According to the Indictment, between 1999 and 2002,
OHLE was a supervisor in the Chicago office of a national bank’s
“Innovative Strategies Group” (“ISG”). The Indictment states
that ISG provided estate planning and tax shelter strategies for
high net worth clients, including a tax shelter called “Hedge
Option Monetization of Economic Remainder” or HOMER. ISG sold 36
HOMER strategies to wealthy clients in 2001, according to the
Indictment, creating almost $430 million in fraudulent tax losses
and resulting in the evasion of approximately $100 million in

The Indictment alleges that OHLE and his coconspirators
marketed HOMER as a legitimate tax elimination
strategy, despite the fact that HOMER was actually designed as a
carefully planned series of steps to fraudulently produce the tax
loss amounts desired by the clients. Jenkens allegedly issued a
false and fraudulent opinion letter that found that it was “more
likely than not” that the transaction would withstand IRS
challenge. OHLE and two Jenkens lawyers are alleged to have
known that the opinion letter contained false representations,
including that the clients had a substantial non-tax business
purpose in engaging in the HOMER transaction; that the clients
created the HOMER trust for estate planning purposes; and that
the clients exchanged the options for third-party notes for sound
economic reasons. In order to participate in the HOMER
transaction, the Indictment states that the client had to pay
fees of six percent of the desired tax loss.

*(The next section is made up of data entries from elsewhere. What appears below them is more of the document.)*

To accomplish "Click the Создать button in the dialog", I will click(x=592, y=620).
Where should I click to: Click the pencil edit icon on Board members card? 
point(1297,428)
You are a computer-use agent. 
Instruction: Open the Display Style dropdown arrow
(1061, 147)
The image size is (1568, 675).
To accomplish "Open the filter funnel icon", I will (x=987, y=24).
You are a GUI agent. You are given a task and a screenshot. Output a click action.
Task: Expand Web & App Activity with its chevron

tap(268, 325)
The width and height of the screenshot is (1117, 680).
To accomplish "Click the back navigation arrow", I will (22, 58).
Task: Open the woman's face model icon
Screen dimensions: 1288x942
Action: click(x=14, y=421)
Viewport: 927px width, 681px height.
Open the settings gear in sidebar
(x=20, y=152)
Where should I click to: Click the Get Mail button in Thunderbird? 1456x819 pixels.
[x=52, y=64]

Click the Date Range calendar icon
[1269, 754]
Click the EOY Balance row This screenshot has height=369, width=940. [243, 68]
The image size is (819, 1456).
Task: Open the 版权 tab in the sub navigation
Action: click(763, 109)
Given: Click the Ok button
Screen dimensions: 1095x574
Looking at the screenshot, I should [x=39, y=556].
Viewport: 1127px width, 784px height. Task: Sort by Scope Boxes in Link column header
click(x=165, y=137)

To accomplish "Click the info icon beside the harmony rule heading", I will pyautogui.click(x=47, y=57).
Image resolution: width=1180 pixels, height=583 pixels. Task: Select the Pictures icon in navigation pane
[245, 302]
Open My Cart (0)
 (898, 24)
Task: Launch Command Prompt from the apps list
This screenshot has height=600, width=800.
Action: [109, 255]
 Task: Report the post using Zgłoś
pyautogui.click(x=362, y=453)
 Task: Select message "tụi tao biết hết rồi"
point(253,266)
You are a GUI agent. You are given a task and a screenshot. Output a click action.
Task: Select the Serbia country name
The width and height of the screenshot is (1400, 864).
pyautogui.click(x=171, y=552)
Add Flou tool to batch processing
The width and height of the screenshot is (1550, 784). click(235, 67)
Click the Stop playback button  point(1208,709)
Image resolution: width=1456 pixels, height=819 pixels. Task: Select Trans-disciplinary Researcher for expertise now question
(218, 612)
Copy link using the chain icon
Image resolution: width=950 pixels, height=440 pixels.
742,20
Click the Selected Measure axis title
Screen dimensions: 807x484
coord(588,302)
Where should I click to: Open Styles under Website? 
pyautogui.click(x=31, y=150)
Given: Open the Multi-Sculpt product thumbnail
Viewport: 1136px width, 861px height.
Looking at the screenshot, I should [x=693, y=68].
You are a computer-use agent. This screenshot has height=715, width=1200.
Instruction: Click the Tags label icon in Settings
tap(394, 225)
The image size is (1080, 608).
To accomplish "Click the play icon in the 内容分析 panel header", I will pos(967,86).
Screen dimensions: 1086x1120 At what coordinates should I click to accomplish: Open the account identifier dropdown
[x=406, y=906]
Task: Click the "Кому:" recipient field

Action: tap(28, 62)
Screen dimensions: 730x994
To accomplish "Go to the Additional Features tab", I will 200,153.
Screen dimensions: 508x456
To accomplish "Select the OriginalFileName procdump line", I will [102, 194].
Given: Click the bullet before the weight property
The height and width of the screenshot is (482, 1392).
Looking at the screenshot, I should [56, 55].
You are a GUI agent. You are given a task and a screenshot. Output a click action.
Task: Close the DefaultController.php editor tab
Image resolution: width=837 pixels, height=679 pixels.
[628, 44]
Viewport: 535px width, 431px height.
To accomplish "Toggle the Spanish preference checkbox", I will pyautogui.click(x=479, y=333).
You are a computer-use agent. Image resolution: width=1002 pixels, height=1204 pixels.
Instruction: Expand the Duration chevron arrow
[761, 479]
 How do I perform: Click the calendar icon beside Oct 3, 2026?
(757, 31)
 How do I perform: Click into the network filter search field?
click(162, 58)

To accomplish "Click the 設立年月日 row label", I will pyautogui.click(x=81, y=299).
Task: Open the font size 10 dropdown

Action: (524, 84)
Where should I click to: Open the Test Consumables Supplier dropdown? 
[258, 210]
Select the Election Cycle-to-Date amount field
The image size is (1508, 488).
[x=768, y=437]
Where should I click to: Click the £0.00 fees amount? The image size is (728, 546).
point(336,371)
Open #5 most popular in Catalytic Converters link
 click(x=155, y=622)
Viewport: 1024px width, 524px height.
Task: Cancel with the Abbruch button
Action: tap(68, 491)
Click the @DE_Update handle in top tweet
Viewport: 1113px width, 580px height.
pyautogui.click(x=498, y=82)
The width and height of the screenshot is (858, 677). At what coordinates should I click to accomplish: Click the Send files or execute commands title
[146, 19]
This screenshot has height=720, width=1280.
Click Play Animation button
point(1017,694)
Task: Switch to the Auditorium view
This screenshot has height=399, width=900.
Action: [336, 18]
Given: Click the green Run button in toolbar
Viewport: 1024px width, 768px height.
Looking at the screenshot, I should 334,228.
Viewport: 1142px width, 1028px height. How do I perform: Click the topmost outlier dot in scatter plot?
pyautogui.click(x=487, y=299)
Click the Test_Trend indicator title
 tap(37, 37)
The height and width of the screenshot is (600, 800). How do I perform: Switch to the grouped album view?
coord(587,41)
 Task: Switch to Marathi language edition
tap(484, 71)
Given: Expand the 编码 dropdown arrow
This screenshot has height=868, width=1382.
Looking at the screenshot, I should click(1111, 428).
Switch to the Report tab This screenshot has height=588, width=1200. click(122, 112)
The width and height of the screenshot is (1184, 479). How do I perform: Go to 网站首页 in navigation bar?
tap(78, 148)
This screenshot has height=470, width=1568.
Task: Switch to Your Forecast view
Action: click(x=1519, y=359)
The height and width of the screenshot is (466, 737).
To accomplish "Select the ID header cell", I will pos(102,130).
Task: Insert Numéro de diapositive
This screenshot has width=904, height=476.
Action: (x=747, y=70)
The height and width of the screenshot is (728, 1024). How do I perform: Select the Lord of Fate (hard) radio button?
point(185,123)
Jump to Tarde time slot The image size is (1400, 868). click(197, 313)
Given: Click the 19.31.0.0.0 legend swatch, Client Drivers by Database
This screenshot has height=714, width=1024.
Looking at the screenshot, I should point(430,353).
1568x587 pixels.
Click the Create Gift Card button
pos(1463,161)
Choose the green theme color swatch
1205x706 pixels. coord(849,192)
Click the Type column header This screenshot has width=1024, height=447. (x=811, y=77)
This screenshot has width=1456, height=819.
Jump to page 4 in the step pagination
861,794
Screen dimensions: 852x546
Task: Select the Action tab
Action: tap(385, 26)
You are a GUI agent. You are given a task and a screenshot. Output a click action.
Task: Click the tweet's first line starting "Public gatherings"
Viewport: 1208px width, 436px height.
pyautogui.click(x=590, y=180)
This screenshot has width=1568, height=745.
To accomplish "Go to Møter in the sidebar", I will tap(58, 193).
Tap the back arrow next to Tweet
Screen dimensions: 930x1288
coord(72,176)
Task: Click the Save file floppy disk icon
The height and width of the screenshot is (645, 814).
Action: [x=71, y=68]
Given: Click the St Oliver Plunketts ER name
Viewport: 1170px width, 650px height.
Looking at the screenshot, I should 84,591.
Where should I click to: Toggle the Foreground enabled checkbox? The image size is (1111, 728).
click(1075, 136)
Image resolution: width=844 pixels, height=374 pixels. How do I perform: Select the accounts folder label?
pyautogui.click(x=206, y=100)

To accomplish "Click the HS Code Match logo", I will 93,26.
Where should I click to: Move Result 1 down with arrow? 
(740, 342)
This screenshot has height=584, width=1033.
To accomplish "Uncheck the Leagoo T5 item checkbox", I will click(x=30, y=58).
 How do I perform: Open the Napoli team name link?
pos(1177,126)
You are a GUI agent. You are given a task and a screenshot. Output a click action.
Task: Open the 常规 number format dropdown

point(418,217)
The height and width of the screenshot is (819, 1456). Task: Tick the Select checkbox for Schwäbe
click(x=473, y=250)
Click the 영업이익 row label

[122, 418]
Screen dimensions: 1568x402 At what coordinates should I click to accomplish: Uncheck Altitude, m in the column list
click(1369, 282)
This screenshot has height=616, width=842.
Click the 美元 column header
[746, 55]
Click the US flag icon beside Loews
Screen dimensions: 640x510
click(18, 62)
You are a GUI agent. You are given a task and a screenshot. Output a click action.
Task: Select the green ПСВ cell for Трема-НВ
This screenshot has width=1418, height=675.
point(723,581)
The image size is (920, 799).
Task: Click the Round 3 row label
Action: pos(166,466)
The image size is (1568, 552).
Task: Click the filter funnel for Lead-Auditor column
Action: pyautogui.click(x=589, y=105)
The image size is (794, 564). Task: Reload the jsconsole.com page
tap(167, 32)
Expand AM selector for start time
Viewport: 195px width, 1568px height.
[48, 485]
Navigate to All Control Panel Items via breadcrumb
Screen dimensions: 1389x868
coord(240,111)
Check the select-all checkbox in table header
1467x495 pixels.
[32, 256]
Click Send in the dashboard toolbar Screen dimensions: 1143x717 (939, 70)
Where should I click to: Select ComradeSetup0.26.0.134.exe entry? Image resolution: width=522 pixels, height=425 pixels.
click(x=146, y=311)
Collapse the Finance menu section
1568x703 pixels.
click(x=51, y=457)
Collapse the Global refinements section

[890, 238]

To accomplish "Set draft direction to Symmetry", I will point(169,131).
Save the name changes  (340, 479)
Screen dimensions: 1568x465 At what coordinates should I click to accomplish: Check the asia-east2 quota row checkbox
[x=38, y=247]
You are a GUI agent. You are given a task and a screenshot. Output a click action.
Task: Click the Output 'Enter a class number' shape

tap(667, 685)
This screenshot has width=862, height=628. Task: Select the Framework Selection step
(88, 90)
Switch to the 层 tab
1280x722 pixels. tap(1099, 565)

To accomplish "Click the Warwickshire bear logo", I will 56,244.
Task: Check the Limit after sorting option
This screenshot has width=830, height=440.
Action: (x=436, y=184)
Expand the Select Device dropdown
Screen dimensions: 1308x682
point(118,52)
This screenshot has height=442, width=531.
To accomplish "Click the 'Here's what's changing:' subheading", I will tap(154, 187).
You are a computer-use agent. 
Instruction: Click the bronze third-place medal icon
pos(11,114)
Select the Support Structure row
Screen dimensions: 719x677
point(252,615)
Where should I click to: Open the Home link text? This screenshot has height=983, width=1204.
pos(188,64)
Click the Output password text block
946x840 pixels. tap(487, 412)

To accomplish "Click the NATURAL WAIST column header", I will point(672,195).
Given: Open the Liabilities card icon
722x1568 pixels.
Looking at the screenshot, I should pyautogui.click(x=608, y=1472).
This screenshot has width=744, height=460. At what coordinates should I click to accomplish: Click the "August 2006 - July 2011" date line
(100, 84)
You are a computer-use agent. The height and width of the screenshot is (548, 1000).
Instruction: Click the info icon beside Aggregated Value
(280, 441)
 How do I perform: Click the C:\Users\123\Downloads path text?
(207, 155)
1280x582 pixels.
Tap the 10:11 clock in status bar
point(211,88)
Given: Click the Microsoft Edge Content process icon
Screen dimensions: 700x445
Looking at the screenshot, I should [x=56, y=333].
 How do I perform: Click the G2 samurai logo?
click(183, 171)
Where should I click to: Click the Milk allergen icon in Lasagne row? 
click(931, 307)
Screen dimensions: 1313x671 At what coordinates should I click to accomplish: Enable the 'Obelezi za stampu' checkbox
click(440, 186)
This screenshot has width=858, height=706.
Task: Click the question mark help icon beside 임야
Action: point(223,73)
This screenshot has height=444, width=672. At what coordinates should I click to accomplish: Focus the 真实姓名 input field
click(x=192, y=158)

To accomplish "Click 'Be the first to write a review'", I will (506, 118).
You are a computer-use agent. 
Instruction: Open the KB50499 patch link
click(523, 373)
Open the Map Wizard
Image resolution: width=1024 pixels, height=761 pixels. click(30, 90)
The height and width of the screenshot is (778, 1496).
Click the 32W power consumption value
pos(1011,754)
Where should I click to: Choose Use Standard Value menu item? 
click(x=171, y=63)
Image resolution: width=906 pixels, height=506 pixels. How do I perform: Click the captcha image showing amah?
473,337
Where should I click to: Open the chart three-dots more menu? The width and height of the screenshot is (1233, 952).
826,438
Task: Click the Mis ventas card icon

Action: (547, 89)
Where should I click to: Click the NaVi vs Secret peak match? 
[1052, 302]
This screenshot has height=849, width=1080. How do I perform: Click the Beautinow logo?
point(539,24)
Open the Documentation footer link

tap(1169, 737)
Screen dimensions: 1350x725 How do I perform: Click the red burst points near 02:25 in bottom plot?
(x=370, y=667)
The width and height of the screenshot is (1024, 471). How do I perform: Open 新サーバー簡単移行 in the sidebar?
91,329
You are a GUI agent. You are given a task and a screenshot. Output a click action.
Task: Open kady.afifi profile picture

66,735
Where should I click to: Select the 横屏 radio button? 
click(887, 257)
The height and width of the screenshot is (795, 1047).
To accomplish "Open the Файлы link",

OHLE has also been charged in a separate conspiracy
with WILLIAM BRADLEY, a Hammond, La., attorney and friend of
Ohle, to defraud the IRS and commit wire fraud in relation to a
scheme to fraudulently obtain referral fees on HOMER
transactions. The Indictment asserts that OHLE, BRADLEY, Chicago
businessman and co-conspirator DOUGLAS STEGER, and others created
false and fraudulent invoices to obtain referral fees to which
they were not entitled for HOMER deals.

The Indictment asserts that OHLE and his coconspirators
schemed to run the funds through BRADLEY and
STEGER’s bank accounts, as well as the bank account of a business
acquaintance of OHLE in San Francisco. Ultimately, according to
the Indictment, OHLE ended up with more than $700,000, STEGER
took more than $200,000, and BRADLEY took $25,000 in fraudulent
fees. At OHLE’s direction, STEGER, who pleaded guilty in July to
tax charges related to the scheme, reported fraudulent fees on
his tax return that should have been reported by OHLE, and then
eliminated taxes on those fees and the fees he retained through
the use of a fraudulent shelter. BRADLEY paid another Chicago
businessman $184,000 of the false and fraudulent referral fees
BRADLEY generated, which the businessman reported on a corporate
return but on which he paid no taxes due to his also claiming
false expenses at OHLE’s suggestion, according to the Indictment.
OHLE also is charged with attempting to evade the taxes
of three HOMER clients and his own personal taxes for 2001 and
2002. According to the Indictment, OHLE filed false personal tax
returns in 2001 and 2002 that failed to report at least
$642,634 and $1.4 million, respectively in income, and concealed
the receipt of income through the use of nominees. OHLE
eliminated taxes due on his 2002 return through the use of a
fraudulent shelter.

The Indictment seeks forfeiture of OHLE’s home in
Wilmette, Ill., OHLE’s condominium in New Orleans and OHLE’s
sports memorabilia collection.

“Hard-working Americans who pay their taxes should know
that we are committed to vigorously investigating and prosecuting
those who design and promote fraudulent tax shelters,” said JOHN
A. MARRELLA, Deputy Assistant Attorney General of the Justice
Department’s Tax Division. “These schemes cheat not only the
United States Treasury, but all of the honest taxpayers who play
by the rules.”

OHLE faces up to 38 years in prison and fines of up to
$2 million or twice the gross tax gain or loss on the charges.
BRADLEY faces up to 5 years in prison and fines of up to $250,000
or twice the gross tax gain or loss on the charge.
“Today’s Indictment demonstrates our resolve to hold
accountable those who play fast and loose with the tax code,”
said EILEEN MAYER, IRS Criminal Investigation Division Chief.
“At some point such conduct passes from clever business
strategies and lawyering to theft from the people. We simply
can’t tolerate flagrant abuse of the law and of professional
obligations by tax practitioners, that by virtue of their
prominence set the standard of conduct for others. Bankers,
accountants and attorneys should be the pillars of our system of
taxation, not the architects of its circumvention.”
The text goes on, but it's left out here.